Prompt: Could you copy the data that follows exactly as written, but drop the pictures?

START Records shown

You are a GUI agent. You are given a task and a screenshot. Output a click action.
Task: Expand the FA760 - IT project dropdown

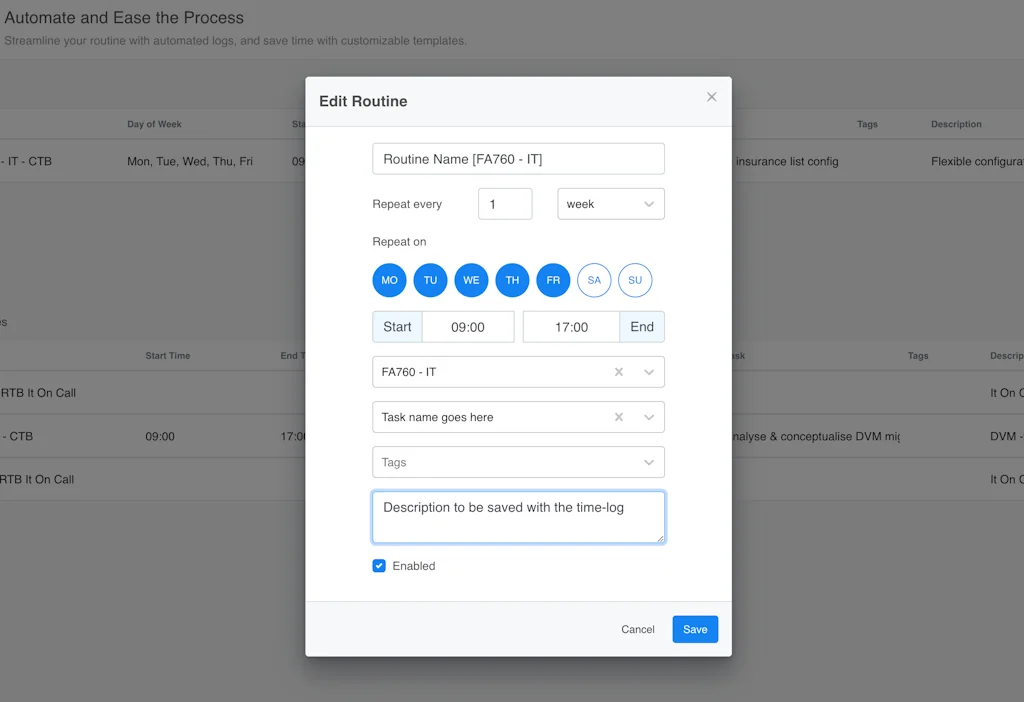point(649,372)
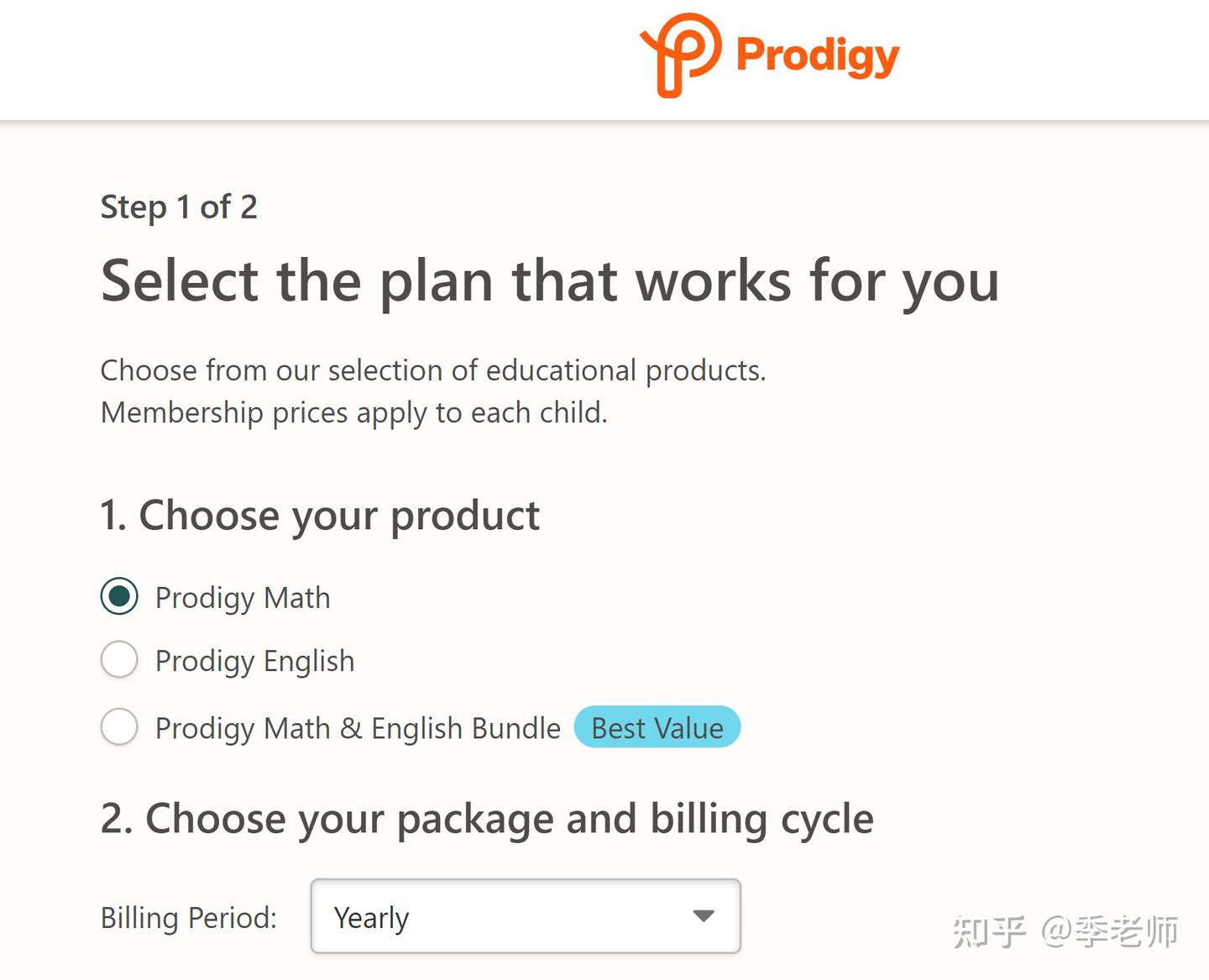Click the blue Best Value badge
The width and height of the screenshot is (1209, 980).
point(657,727)
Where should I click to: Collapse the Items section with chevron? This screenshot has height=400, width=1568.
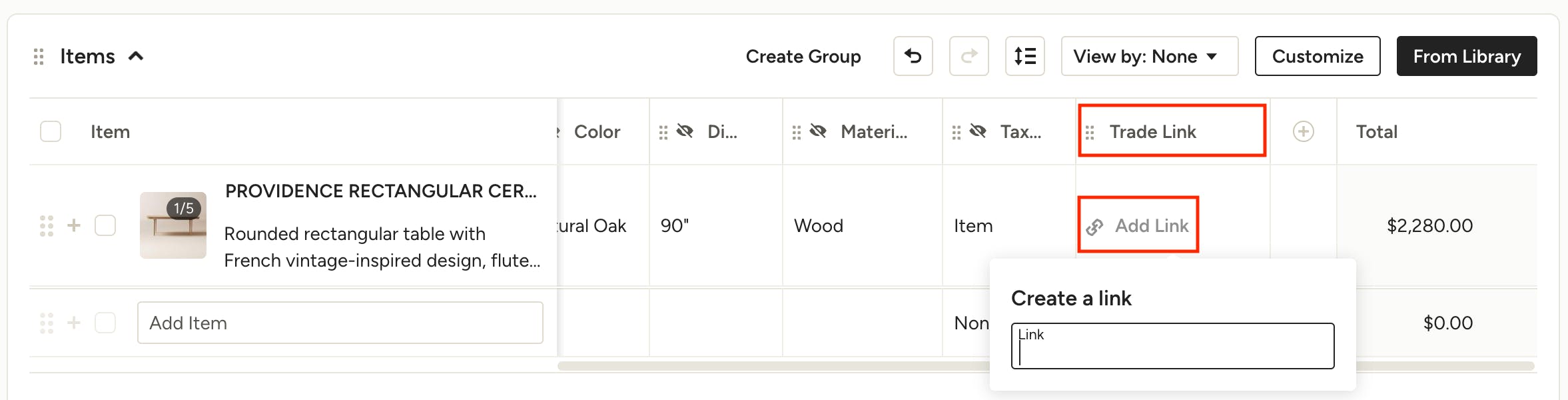[x=136, y=57]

END Records shown

Answer below:
You are a GUI agent. You are given a task and a screenshot. Output a click action.
Task: Expand the FA760 - IT project dropdown

point(649,372)
Click the blue Best Value badge
The width and height of the screenshot is (1209, 980).
point(657,727)
Where should I click to: Collapse the Items section with chevron? This screenshot has height=400, width=1568.
[x=136, y=57]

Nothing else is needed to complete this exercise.